See the site, scroll down to "IBSP Report":

- http://www.bettyandnicks.com/fish.shtml

.


----------



## david123 (Jun 24, 2004)

*The Mud Hole*

undefinedundefinedundefinedundefined

We Fished the Mud Hole on the west side on Saturday, the 26th With Captain Jim Hughes and had great luck on Blues. For Shark I believe that you would ahve to go out a bit farther, but the Charter Captains would be able to give you some good Ideas. The Fisherman Magazine, a weekly publication that is distributed throughout the normal outlets had some articles on shark fishing either last week or the week before, so you might try and round up a copy of that.


----------



## davehunt (Mar 27, 2003)

Get the NJ edition of The Fisherman. The backpage always features a different hot spot complete Lat Lon and Loran numbers. I don't know if you can get back issues but it's probably worth a try.


----------



## Manayunk Jake (Oct 3, 2001)

Greetings tommsu1!

Davehunt is right, The Fisherman is a great source. You might also want to try The New Jersey Angler.

Not sure what you mean by "open" ocean -- you talking 10 miles off or the canyons? Neither one sounds like the best choice for a first trip, unless your buddy has a lot of experience. If something goes wrong out there, SeaTow will make a fortune... But some offshore species are showing up if you guys are ready for it.

Playing it safe, they're catching some damn nice fluke in northern Jersey right now. Per Lou Rodia's column, one party boat angler had his eight fish limit with the smallest at 5.5 lbs and had to throw back a pair of 5 pounders. A few "true" (double digit) doormats have been caught. 

Barnegat Light boats are scoring on bluefish (not the best eating, but hard to beat the fight) and false albecore (practically inedible) should be showing up soon. You can usually find sharks near the blues, but they normally hit better at night. You could still try drifting a blue fillet while targeting the choppers.... With fuel prices the way they are, I doubt trolling is an option.
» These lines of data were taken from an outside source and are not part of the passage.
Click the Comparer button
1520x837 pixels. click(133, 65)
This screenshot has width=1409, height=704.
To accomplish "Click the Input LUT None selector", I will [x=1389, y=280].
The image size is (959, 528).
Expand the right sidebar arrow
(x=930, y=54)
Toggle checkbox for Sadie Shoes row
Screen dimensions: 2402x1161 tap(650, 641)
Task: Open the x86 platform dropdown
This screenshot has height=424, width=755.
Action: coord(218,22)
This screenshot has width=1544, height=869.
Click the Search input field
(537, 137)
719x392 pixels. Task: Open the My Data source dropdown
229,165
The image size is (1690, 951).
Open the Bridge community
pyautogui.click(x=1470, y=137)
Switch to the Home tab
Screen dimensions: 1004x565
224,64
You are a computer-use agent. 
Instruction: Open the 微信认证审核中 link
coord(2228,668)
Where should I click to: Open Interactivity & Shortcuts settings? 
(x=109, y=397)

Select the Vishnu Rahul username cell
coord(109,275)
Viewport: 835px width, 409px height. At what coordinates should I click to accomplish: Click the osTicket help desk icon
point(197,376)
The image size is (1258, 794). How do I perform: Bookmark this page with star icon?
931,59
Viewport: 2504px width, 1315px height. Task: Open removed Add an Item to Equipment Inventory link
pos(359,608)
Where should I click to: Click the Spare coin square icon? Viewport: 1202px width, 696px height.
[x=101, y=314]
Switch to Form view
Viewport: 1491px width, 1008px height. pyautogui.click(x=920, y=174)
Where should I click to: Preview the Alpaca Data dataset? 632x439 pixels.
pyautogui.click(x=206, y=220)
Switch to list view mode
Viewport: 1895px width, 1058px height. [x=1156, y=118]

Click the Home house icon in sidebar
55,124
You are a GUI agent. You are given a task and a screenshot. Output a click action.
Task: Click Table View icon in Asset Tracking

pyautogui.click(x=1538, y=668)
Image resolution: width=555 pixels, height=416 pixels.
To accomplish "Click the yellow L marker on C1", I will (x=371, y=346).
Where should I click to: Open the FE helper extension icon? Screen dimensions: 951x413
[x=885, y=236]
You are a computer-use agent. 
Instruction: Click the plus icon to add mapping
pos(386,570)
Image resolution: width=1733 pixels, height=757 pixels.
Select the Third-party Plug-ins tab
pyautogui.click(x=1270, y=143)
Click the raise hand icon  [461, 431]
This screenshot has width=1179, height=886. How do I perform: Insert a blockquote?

If you wait until August, you'll be able to chunk yellowfin a lot closer to home.

The Barnegat Inlet itself is great for fluke, but is considered a little tough to navigate (it used to be the most dangerous inlet in NJ until the long jetty's were installed.) Besides, you don't want to be drifting the inlet with weekend boat traffic.

Good luck with your buddy's maiden voyage, and let us know how it turns out...


----------